Modi has, so far, maintained that he is unfazed by the criticism levelled against him, but his prolonged speech on Thursday suggested that the Congress vice-president’s remarks have unsettled the BJP leadership. His lengthy reply to Gandhi’s speech confirms that the BJP has recognised him as the face of the Congress party – inadvertently enhancing Gandhi's profile.
The prime minister quoted liberally from the speeches of Jawaharlal Nehru, Indira Gandhi and Rajiv Gandhi to hit out at the Congress for disrupting Parliament. Referring to Rajiv Gandhi’s observation describing Parliament as a place where debates must take place “within certain boundaries”, Modi said: “When Parliament does not work, it is the Opposition which suffers the most since they are stopped from expressing their resentment against a government.”
Continuing in the same vein, Modi mocked Gandhi for showing disrespect to his party seniors by recalling how the Congress leader had publicly torn a copy of an ordinance which had been approved by the previous Congress-led United Progressive Alliance government.
Taking further potshots at the Congress leader, Modi remarked that the Opposition deliberately derailed parliamentary proceedings because of an “inferiority complex” as some people did not wish to be overshadowed by their more competent colleagues. He also accused the Opposition of being jealous of the BJP government’s achievements.
Silent on controversies
While the attack on Gandhi was the centrepiece of his speech, Modi was silent on a score of other issues which had come up in the course of the debate on the President's address.
He skipped any reference to the country’s economic condition, made no mention of foreign affairs – especially his government’s approach on Pakistan – and had nothing to say on terrorism in the light of the recent terror attack in Pathankot. Similarly, Modi did not get into the raging debate on nationalism, the Jawaharlal Nehru University row, the suicide of Hyderabad Central University scholar Rohith Vemula, and the charge that the BJP is anti-Dalit.
The prime minister did, however, respond at length to Gandhi’s charge that the BJP was claiming ownership of the Mahatma Gandhi National Rural Employment Guarantee Act, which Modi had previously dismissed as a “living monument to the failures of the Congress party.”
A defensive Modi underlined at length how successive governments had adopted similar programmes. He said his National Democratic Alliance government had actually improved the job scheme and increased the budgetary allocations for it. He justified the continuation of this programme by attempting to turn the tables on the Congress, saying that the employment guarantee programme would have been redundant if the Congress had fulfilled its promise to remove poverty.

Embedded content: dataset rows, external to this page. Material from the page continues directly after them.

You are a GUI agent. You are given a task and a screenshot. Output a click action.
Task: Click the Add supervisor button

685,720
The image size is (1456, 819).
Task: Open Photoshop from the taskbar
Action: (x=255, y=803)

His speech not only revealed that he was stung by Opposition criticism but reflected his frustration with the official machinery. Although he is known to have a firm grip on the bureaucracy, Modi spoke extensively about how executive accountability was being eroded and that politicians were not being taken seriously by bureaucrats who took full advantage as politicians were busy attacking each other. “The big challenge before us is… how to increase accountability of the executive,” Modi said.